Average Delay Minimization Strategy for Multi-UAV Assisted MEC: A Lightweight Deep Reinforcement Learning Approach
摘要
For the real-time computing issues of Internet of Things devices (IoTD) in urban scenarios, this paper proposes a multi-unmanned aerial vehicles (UAV) collaborative mobile edge computing (MEC) network framework.
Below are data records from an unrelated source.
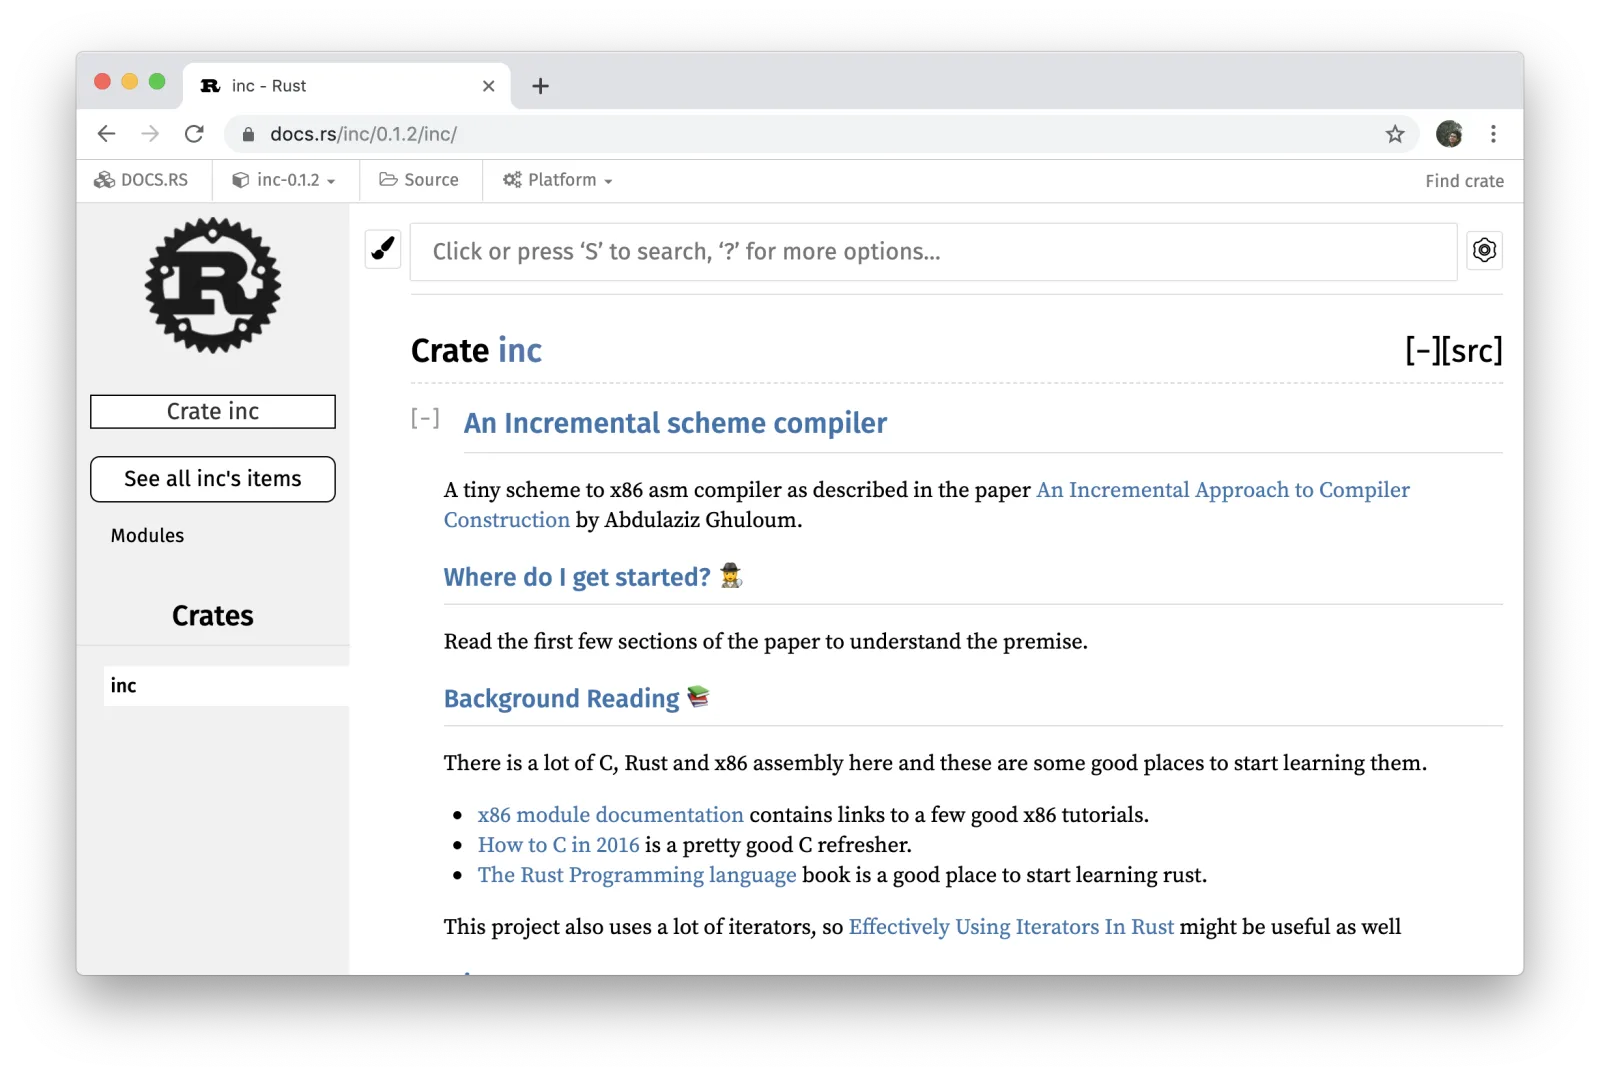Open the theme picker paintbrush icon
Image resolution: width=1600 pixels, height=1076 pixels.
pyautogui.click(x=383, y=250)
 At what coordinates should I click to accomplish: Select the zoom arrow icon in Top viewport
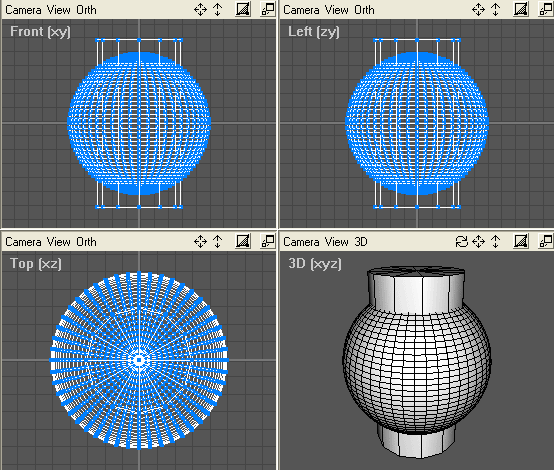pyautogui.click(x=218, y=242)
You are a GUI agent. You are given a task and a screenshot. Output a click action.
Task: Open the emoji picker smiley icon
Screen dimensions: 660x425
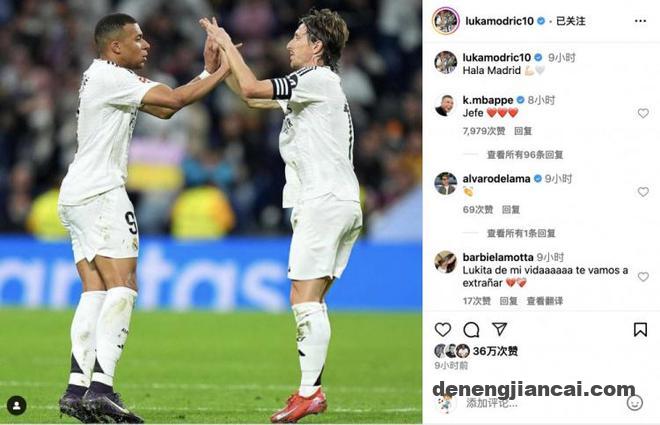pyautogui.click(x=635, y=403)
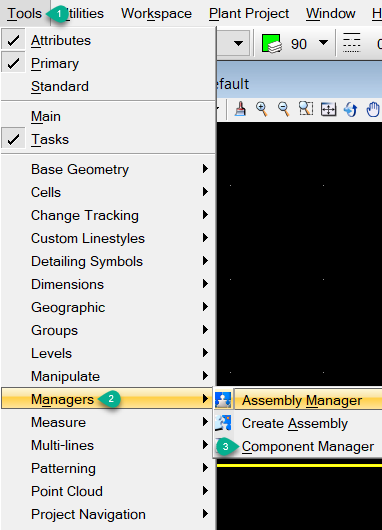Open the line style dashed-lines picker
Viewport: 382px width, 530px height.
point(351,43)
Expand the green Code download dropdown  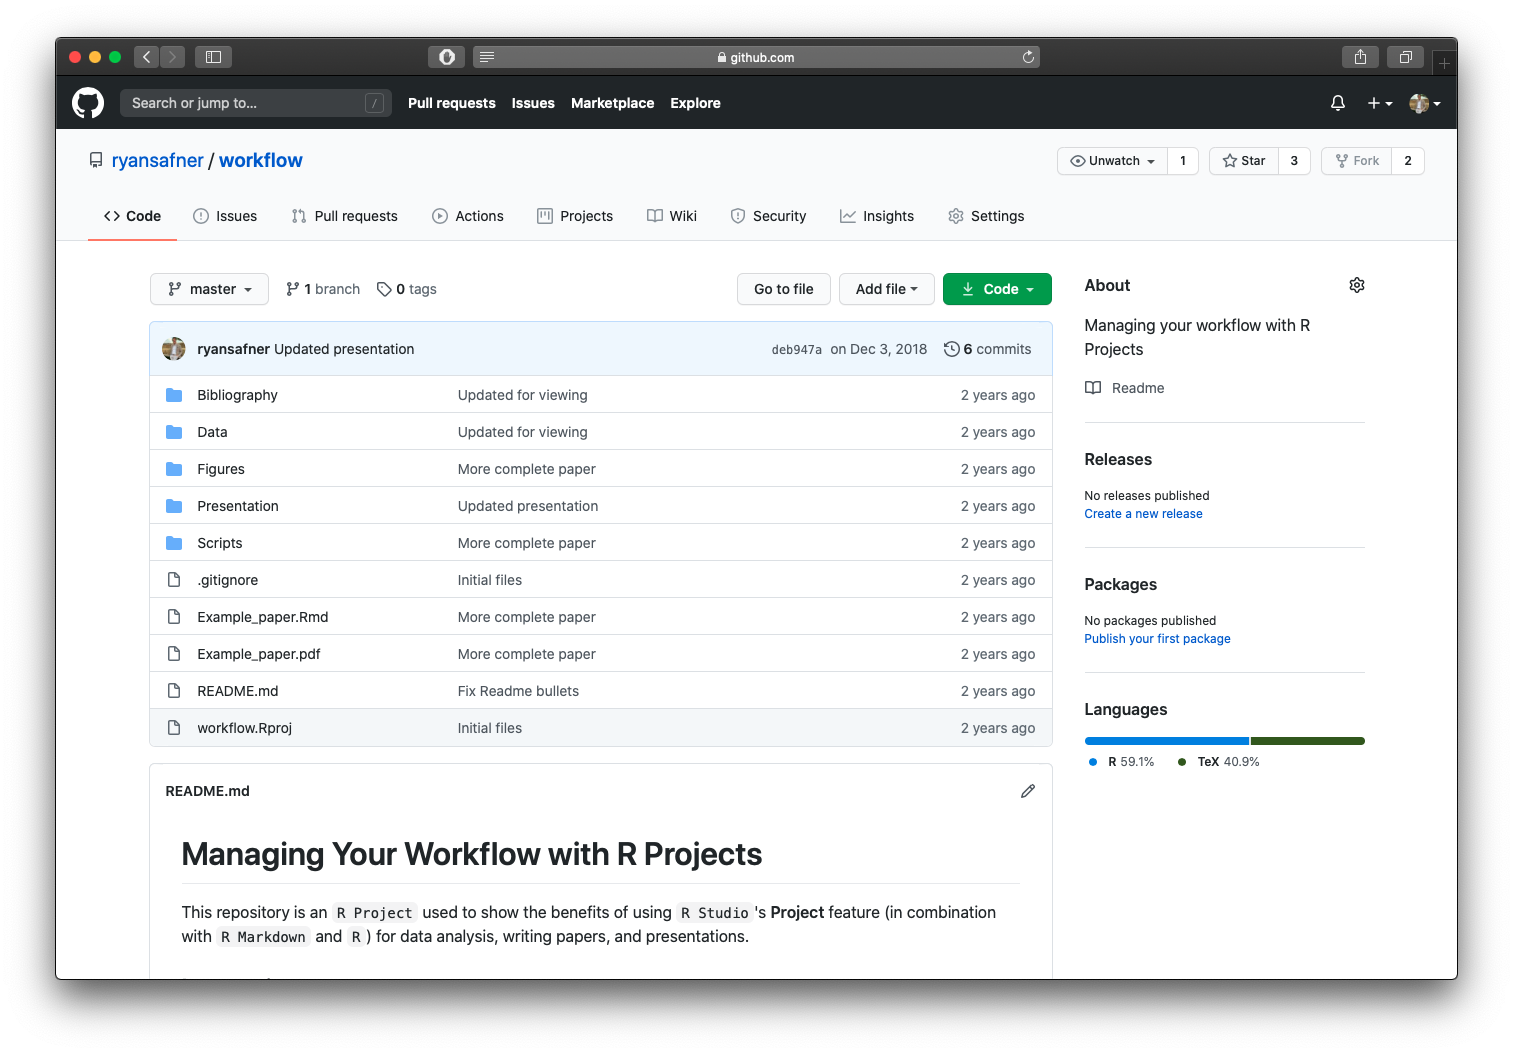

In this framework, the UAVs avoid obstacles while communicating with ground-based IoTDs via probabilistic LoS channels. Subsequently, aiming to minimize the average delay of IoTD, we formulate an optimization problem that jointly optimizes connection scheduling, resource allocation, and three-dimensional (3D) trajectories of UAVs. To avoid long training times, a lightweight DRL based on knowledge distillation is proposed to optimize the flight trajectory. Specifically, we train the obstacle avoidance teacher model and the service teacher model separately, then perform model distillation according to the teacher weights, and update the teacher weights by minimizing the loss. Additionally, a low-time complexity greedy algorithm is designed to solve the connection scheduling problem, and the computing resource allocation problem is addressed through optimization theory. Compared to benchmarks, our algorithm significantly reduces the average latency of IoTDs while compressing the network size by 93%, and effectively reduces training time.